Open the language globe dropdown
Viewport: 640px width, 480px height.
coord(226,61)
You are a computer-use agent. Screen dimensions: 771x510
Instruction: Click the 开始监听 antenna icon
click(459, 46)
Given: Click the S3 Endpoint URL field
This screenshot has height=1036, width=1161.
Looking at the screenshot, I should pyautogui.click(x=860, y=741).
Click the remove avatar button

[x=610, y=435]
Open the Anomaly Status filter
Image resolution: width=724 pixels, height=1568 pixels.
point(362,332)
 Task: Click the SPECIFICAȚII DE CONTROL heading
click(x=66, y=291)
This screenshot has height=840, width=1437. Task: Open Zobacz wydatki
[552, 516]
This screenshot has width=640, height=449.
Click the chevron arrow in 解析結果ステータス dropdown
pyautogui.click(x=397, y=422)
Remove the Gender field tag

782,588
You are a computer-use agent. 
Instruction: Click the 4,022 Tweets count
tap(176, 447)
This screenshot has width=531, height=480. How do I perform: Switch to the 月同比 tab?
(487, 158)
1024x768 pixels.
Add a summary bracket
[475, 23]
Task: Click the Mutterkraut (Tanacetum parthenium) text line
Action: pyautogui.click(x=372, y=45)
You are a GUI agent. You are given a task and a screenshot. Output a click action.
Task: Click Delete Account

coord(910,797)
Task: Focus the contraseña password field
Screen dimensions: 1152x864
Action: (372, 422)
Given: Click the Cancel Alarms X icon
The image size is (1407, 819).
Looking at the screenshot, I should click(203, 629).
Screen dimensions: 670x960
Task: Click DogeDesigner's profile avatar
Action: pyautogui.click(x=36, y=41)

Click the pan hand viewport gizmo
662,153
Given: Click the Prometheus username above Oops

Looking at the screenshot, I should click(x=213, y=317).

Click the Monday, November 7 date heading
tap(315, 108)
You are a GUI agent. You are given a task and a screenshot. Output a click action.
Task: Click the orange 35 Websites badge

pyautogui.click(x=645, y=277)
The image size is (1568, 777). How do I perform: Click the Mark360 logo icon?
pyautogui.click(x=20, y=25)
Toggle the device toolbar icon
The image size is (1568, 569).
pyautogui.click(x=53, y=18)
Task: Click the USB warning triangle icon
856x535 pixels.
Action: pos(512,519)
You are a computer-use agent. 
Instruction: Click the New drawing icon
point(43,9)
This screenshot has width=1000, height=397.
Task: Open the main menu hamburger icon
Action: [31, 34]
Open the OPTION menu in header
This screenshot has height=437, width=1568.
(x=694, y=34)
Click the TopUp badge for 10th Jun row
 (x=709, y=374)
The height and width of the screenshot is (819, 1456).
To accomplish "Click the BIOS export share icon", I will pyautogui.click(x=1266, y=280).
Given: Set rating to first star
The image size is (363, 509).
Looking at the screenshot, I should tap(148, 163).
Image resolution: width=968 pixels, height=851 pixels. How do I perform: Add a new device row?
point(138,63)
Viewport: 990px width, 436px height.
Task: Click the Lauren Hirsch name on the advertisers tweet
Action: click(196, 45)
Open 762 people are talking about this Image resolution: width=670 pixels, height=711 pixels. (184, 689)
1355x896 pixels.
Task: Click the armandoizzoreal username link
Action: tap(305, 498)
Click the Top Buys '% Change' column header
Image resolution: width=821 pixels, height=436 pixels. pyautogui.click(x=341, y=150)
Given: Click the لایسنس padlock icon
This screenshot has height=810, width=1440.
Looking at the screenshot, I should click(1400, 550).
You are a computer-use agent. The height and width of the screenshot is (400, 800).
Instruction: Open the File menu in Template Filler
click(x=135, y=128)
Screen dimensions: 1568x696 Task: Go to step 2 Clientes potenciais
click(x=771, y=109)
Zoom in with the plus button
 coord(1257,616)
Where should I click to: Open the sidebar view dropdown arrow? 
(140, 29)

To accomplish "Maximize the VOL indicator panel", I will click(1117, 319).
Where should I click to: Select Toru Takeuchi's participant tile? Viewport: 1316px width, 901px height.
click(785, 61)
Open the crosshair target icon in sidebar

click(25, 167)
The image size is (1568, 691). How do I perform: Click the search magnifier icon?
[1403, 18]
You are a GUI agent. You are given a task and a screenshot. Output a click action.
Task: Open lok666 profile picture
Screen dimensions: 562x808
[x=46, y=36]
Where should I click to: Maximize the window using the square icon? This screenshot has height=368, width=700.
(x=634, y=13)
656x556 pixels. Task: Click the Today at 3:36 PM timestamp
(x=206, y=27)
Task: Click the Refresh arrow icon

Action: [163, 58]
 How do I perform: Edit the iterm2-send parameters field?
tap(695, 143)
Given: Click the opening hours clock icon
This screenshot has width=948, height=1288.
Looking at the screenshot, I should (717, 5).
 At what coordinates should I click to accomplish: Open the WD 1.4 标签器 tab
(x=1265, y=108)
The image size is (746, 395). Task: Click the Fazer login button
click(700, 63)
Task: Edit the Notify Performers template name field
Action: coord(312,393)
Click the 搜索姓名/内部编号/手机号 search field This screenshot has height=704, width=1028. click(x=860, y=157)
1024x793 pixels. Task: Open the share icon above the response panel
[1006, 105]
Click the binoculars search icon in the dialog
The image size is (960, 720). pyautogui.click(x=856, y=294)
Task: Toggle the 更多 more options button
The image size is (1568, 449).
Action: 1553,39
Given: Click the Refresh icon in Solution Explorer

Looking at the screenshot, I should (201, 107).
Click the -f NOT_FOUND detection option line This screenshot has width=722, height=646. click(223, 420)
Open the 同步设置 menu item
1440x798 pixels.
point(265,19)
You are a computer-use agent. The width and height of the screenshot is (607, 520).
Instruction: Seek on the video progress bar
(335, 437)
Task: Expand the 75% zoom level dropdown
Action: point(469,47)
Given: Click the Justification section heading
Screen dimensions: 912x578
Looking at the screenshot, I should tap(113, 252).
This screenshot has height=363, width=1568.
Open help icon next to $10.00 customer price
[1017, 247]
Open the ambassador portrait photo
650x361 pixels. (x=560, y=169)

§ EXERCISE DIRECTIONS
Show every line of the material that contains the string "computer", matching case exactly.

§ PROBLEM SOLUTION
You are a computer-use agent. Screen dimensions: 771x510
You are a computer-use agent. 
You are a computer-use agent. 
You are a computer-use agent. The height and width of the screenshot is (400, 800).
You are a computer-use agent. The width and height of the screenshot is (607, 520).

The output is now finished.